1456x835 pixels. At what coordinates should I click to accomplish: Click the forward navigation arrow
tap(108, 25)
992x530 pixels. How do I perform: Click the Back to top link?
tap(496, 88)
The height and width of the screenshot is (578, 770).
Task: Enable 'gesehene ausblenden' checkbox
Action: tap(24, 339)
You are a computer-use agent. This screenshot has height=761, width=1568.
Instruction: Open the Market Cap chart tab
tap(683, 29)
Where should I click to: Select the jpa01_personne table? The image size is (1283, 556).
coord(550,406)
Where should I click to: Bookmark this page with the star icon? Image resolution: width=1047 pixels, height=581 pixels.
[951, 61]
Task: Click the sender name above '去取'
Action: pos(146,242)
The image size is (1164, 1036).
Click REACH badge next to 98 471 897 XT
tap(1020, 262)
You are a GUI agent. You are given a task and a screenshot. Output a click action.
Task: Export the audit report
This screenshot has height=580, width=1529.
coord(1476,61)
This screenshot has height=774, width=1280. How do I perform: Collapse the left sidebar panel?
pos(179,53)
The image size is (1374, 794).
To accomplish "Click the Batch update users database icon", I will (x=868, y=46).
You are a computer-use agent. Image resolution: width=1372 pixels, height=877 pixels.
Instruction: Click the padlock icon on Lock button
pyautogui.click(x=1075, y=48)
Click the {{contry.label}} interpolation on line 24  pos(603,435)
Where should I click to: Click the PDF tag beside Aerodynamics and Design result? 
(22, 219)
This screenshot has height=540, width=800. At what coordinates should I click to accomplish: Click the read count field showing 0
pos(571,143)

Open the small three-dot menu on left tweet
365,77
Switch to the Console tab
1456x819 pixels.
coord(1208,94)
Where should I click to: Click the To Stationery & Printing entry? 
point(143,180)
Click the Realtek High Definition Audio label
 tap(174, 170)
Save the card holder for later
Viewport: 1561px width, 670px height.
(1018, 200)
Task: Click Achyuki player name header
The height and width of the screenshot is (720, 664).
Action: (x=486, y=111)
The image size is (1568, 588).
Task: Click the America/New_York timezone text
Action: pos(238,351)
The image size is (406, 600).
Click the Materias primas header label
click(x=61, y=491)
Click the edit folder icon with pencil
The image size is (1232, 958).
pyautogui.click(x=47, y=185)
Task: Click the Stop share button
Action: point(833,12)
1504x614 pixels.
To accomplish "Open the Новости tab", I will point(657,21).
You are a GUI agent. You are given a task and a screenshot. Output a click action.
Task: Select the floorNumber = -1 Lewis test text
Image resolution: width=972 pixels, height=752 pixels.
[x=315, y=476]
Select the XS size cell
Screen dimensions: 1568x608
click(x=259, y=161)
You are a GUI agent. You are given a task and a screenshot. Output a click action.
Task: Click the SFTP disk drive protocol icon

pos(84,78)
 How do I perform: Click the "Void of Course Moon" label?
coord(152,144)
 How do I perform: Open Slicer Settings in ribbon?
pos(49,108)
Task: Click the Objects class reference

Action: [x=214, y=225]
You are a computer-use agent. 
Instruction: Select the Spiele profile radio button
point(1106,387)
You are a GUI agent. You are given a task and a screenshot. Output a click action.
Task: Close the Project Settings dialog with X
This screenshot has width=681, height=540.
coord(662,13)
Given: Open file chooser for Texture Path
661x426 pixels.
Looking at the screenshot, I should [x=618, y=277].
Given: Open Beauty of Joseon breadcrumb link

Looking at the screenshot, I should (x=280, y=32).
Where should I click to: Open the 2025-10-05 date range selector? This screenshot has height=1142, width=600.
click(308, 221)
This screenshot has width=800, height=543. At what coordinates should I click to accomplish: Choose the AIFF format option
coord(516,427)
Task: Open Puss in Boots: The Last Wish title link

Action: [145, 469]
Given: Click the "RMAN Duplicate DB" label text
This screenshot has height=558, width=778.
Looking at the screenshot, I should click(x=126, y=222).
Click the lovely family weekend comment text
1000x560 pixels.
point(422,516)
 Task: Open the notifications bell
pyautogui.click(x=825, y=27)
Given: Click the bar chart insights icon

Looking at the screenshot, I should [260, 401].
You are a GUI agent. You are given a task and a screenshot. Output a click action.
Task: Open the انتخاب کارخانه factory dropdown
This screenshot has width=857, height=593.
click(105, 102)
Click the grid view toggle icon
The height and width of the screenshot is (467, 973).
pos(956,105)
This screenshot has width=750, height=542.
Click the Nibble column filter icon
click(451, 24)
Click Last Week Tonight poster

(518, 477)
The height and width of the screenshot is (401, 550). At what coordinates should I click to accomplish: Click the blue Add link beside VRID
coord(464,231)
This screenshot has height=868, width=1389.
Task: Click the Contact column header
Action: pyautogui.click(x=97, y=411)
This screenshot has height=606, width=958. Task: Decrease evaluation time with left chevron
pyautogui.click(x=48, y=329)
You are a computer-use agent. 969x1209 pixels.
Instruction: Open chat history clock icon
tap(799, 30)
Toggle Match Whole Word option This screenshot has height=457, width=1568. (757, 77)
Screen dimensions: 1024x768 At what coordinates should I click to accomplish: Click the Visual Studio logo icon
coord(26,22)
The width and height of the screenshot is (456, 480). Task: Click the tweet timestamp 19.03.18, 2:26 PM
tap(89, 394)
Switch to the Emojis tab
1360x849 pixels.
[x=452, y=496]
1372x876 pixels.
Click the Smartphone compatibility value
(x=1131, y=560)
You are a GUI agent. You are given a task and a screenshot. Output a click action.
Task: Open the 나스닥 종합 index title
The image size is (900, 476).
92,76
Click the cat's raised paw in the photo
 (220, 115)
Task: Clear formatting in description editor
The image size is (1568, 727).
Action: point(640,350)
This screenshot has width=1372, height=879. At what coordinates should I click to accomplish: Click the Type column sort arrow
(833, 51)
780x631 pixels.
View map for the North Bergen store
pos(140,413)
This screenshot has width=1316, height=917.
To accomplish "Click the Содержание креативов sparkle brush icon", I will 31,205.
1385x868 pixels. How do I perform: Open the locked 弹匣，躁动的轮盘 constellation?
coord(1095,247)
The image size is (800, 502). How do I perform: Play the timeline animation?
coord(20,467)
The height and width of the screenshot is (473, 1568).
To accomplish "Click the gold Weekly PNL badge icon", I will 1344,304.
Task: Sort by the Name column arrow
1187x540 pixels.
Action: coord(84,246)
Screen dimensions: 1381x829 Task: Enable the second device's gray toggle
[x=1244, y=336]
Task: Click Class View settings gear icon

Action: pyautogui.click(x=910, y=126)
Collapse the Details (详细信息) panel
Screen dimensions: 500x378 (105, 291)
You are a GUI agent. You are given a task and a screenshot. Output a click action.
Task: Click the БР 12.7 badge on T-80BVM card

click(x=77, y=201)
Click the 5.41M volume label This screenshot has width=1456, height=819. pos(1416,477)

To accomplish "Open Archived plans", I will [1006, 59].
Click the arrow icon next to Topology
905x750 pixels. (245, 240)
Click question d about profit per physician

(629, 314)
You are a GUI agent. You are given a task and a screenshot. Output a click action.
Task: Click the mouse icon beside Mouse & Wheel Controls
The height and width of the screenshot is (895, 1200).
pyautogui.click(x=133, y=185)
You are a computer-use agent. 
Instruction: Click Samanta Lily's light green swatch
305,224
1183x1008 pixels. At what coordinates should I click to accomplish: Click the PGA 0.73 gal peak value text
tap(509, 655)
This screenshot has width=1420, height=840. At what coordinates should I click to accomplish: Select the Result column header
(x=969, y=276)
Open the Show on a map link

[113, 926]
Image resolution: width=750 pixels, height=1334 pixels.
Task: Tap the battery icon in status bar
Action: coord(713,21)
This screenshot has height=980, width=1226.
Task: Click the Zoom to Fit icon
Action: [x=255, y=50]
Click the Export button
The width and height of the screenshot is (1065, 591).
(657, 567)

Task to complete = Wherever the string "will" occurs in the entries, copy that whole line.

Result for this exercise =
To accomplish "Click the Batch update users database icon", I will (x=868, y=46).
To accomplish "Open the Новости tab", I will point(657,21).
To accomplish "Click the Содержание креативов sparkle brush icon", I will 31,205.
To accomplish "Click the gold Weekly PNL badge icon", I will 1344,304.
To accomplish "Open Archived plans", I will [1006, 59].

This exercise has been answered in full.